**Görevin Amacı**
Enerji çalışmaları hakkındaki metnin "Eğer bedenimizde değilsek, kendimizi" ifadesiyle başlayıp "de hatalı olacaktır." ifadesiyle biten bölümünü hiçbir değişiklik yapmadan yazınız.

**Verilen Metin**
# # #

Etkili bir enerji çalışması yapmak, ortamları pozitif şekilde
değiştirmek ve tesirli olabilmek için, tam olarak bedenimizde olmalı
ve bedenimizin sağlam bir şekilde dünyaya bağlı olduğunu
hissetmeliyiz. Sakin ve kontrollü bir tarzda nefes alabilmeliyiz.
Eğer bedenimizde değilsek, kendimizi gezegene topraklamamışsak ve
sakin bir şekilde nefes alamıyorsak, algılarımız yanlış yapma
eğilimine girecek, yoğun ve zor durumlarda sakin kalmakta güçlük
çekeceğiz.
Bedenimizle,
topraklanmayla ve nefesle ilgili bu üç nokta, yalnız psişik koruma
çalışmaları için değil, yapmayı arzu ettiğimiz tüm enerji
çalışmaları için çok önemlidir. İmajinasyonumuzu kullanmada ne kadar
disiplinli, odaklanmış ve deneyimli olursak olalım, şayet bedenen
topraklanmamışsak ve sakin değilsek, enerji çalışmalarımızın tümü
hem zor hem de hatalı olacaktır.

# # #

Kelime ve öğe bulmaya yönelik satırlar:
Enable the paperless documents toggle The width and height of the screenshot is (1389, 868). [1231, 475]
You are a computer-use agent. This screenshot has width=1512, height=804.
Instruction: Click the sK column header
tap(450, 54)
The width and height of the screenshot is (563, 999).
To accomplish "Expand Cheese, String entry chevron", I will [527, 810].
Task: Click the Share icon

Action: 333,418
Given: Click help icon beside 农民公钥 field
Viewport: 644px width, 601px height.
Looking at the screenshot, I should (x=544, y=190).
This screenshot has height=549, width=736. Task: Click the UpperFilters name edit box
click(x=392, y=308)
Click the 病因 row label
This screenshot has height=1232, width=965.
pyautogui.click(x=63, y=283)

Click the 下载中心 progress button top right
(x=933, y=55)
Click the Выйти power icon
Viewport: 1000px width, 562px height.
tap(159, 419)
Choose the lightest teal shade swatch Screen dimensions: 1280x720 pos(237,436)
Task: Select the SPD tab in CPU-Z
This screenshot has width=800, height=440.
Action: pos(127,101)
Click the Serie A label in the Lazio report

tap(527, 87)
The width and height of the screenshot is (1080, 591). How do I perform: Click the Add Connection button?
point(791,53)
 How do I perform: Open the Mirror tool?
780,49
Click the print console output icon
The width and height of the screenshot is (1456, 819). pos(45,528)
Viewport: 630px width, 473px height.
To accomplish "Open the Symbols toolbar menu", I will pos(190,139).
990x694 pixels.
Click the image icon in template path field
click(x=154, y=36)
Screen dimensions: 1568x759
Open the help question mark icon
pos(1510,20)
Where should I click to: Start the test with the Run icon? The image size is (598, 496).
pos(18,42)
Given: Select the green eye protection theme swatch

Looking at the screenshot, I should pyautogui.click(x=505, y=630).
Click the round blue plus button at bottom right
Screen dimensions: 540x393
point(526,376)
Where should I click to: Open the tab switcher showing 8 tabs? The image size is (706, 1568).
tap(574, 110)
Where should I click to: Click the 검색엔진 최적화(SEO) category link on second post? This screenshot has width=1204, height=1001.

# # #

**Beklenen Çıktı**
Eğer bedenimizde değilsek, kendimizi gezegene topraklamamışsak ve
sakin bir şekilde nefes alamıyorsak, algılarımız yanlış yapma
eğilimine girecek, yoğun ve zor durumlarda sakin kalmakta güçlük
çekeceğiz.
Bedenimizle,
topraklanmayla ve nefesle ilgili bu üç nokta, yalnız psişik koruma
çalışmaları için değil, yapmayı arzu ettiğimiz tüm enerji
çalışmaları için çok önemlidir. İmajinasyonumuzu kullanmada ne kadar
disiplinli, odaklanmış ve deneyimli olursak olalım, şayet bedenen
topraklanmamışsak ve sakin değilsek, enerji çalışmalarımızın tümü
hem zor hem de hatalı olacaktır.